I’m trying to learn how to fit a multivariate outcomes model. I read section 9.15 from the stan manual, and I have a question about how to include different covariates for different outcomes. For example, suppose my two outcomes are y1
and y2
and the underlying data generating process is the following:
Generate some fake data
set.seed(212018)
rbvn <- function (n, m1, s1, m2, s2, rho) {
X1 <- rnorm(n, mu1, s1)
X2 <- rnorm(n, mu2 + (s2/s1) * rho *
(X1 - mu1), sqrt((1 - rho^2)*s2^2))
cbind(X1, X2)
}
N <- 100
mu1 <- 0
s1 <- 1
mu2 <- 0
s2 <- 1
rho <- 0.5
e <- rbvn(N,mu1,s1,mu2,s2,rho)
x1 <- rnorm(N,0,1)
x2 <- rnorm(N,0,1)
x3 <- rnorm(N,0,1)
t <- sample(x = c(0,1), size=N, replace = T)
y1 <- 0.5 + 2.12*x1 + 5.78*x3 + 9.15*t + e[,1]
y2 <- 2 + 7.82*x1 + 4.21*x2 + 3.57*t + e[,2]
Note that y2
is not a function of x3
and y1
is not a function of x2
. If I ignore this fact, I can fit this model using the example code from the manual:
data {
int<lower=1> K;
int<lower=1> J;
int<lower=0> N;
vector[J] x[N];
vector[K] y[N];
}
parameters{
matrix[K,J] beta;
cov_matrix[K] Sigma;
}
model {
vector[K] mu[N];
for (n in 1:N)
mu[n] = beta * x[n];
y ~ multi_normal(mu,Sigma);
}
I’m trying to change the code to incorporate the fact that the two outcomes should have a different set of covariates. I tried this:
data {
int<lower=1> J;
int<lower=0> N;
vector[J] x[N];
vector[1] xtwo[N];
vector[1] xtrhee[N];
vector[2] y[N];
}
parameters{
vector[J] beta_one;
vector[J] beta_two;
vector[1] gamma_one;
vector[1] gamma_two;
cov_matrix[2] Sigma;
}
model {
vector[2] mu[N];
for(i in 1:N){
mu[1,i] = dot_product(x[i], beta_one)+ dot_product(xtrhee[i], gamma_one);
mu[2,i] = dot_product(x[i], beta_two)+ dot_product(xtwo[i], gamma_two);
}
y ~ multi_normal(mu,Sigma);
}
But when I try to fit it I get an error:
library(rstan)
df <- data.frame(x1=x1,x2=x2,x3=x3,t=t,y1=y1,y2=y2)
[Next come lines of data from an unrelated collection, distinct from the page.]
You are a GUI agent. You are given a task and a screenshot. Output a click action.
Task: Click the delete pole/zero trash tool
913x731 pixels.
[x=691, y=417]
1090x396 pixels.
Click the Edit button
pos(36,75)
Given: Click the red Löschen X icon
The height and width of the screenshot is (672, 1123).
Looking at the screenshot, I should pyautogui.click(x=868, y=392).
fml <- as.formula(y1 ~ x1+x2+x3+t)
model_data <- model.matrix(data = df, fml)
outcomes <- data.frame(y1=y1,y2=y2)
stan_dat <- list(J = ncol(model_data[,c(1,2,5)]),
N = 100,
x = as.matrix(model_data[,c(1,2,5)]),
xtwo = as.matrix(df$x2),
xtrhee = as.matrix(df$x3),
y = as.matrix(outcomes))
fit2 <- sampling(model2, data = stan_dat)
print(fit2)
SAMPLING FOR MODEL 'stan-5f8a22861036' NOW (CHAIN 1).
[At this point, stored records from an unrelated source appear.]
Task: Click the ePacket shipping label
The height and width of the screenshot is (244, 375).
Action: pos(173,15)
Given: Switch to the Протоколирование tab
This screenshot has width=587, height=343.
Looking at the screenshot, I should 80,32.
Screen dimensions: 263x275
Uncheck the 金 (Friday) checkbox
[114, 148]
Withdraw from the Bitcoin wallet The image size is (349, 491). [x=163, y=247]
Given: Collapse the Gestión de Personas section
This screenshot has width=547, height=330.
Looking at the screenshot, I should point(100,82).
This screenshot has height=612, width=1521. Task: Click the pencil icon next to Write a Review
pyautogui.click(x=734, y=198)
Unrecoverable error evaluating the log probability at the initial value.
Exception: []: accessing element out of range. index 3 out of range; expecting index to be between 1 and 2; index position = 2mu (in 'model5f8a1432a18b_stan_5f8a22861036' at line 22)
[1] "Error in sampler$call_sampler(args_list[[i]]) : "
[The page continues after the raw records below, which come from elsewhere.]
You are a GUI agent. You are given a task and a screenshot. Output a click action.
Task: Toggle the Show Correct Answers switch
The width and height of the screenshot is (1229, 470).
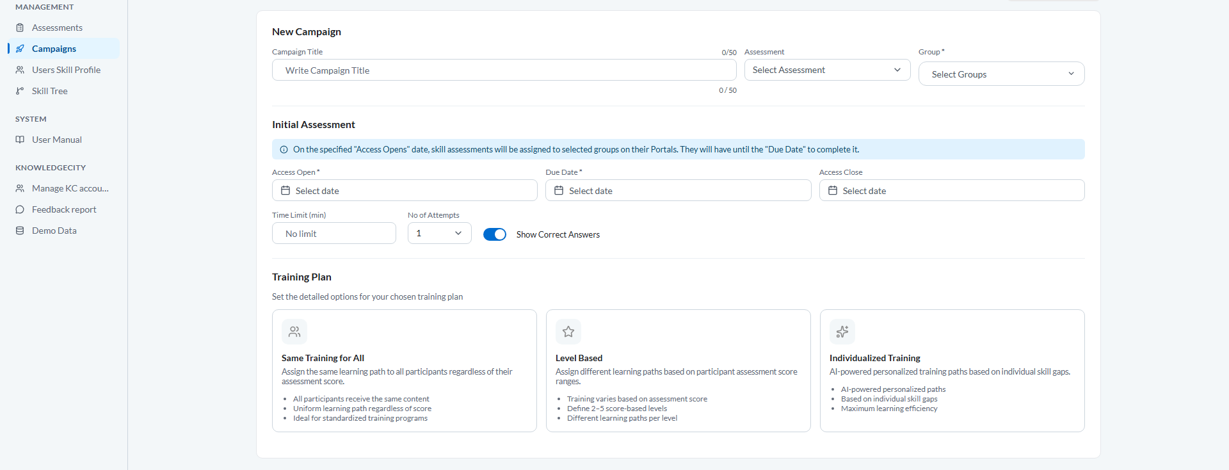tap(495, 234)
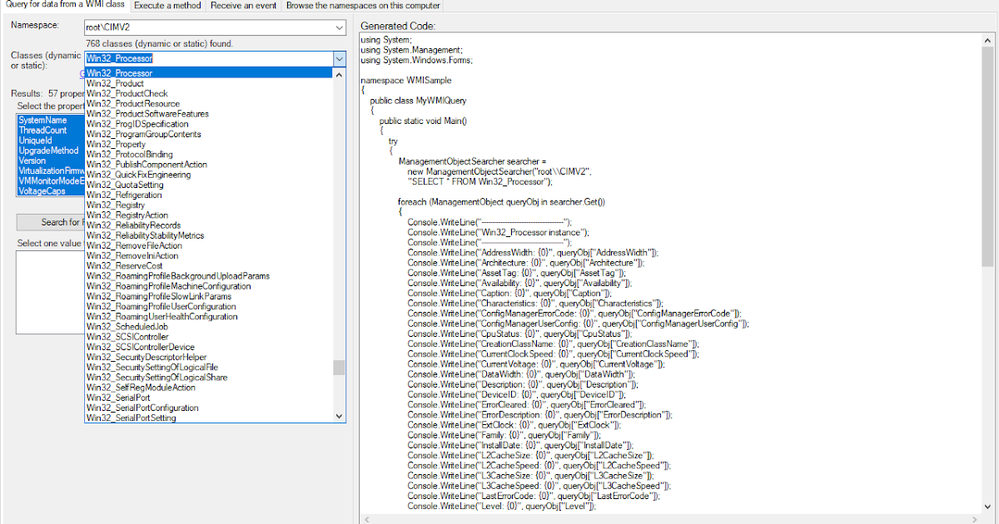Open the Receive an event tab
The image size is (999, 524).
coord(242,5)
[2] " Exception: []: accessing element out of range. index 3 out of range; expecting index to be between 1 and 2; index position = 2mu (in 'model5f8a1432a18b_stan_5f8a22861036' at line 22)"
error occurred during calling the sampler; sampling not done
My guess is that my syntax for mu
is wrong, but i tried a few different things that did not work either.
What is the right way of doing this?
Thanks!